> _WHAT IS REQUIRED_
Find all lines below containing the string "Save" and return them.
[[ RECORD EXTRACTS open ]]
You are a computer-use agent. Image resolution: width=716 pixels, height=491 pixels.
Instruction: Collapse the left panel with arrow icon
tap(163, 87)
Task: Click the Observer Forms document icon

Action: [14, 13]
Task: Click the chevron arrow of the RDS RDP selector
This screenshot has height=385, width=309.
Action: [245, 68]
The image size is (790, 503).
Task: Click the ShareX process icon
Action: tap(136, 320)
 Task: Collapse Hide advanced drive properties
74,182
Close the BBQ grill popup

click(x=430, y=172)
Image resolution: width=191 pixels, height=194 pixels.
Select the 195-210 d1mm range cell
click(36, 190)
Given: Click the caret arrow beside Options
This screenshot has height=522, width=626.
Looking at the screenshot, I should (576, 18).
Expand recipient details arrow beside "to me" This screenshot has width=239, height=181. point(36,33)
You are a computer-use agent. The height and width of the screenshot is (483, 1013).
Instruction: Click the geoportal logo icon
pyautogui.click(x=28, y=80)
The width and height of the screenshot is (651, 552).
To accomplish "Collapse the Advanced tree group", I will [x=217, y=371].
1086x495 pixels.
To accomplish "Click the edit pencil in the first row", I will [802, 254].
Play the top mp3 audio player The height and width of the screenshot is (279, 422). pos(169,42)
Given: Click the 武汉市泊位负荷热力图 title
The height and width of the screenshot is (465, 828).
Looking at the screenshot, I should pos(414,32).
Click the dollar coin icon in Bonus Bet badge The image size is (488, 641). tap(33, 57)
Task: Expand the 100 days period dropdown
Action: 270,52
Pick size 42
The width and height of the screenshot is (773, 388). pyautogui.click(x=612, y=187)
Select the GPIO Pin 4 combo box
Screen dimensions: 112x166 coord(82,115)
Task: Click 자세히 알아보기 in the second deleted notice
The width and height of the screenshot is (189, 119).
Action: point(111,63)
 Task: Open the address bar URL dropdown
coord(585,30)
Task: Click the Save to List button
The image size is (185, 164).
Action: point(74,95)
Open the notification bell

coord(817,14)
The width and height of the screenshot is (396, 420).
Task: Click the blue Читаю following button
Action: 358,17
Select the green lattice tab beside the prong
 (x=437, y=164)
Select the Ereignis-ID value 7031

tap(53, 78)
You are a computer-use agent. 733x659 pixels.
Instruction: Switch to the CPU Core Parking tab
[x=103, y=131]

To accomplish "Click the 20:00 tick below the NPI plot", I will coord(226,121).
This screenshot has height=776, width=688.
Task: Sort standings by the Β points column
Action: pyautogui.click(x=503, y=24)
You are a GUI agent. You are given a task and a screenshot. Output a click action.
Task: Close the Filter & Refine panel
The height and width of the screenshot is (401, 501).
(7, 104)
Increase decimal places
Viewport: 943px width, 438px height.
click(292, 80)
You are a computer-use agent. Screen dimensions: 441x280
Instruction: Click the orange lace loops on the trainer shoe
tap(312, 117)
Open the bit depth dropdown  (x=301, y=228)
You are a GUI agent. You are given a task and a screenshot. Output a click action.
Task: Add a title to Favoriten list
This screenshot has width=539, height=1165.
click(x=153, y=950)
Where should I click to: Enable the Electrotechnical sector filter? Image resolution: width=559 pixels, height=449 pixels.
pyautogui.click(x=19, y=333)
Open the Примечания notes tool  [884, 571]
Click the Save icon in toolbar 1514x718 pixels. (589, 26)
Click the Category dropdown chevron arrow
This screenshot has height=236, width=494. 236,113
[[ RECORD EXTRACTS closed ]]
> _RESULT_
Task: Click the Save to List button
Click the Save icon in toolbar 1514x718 pixels. (589, 26)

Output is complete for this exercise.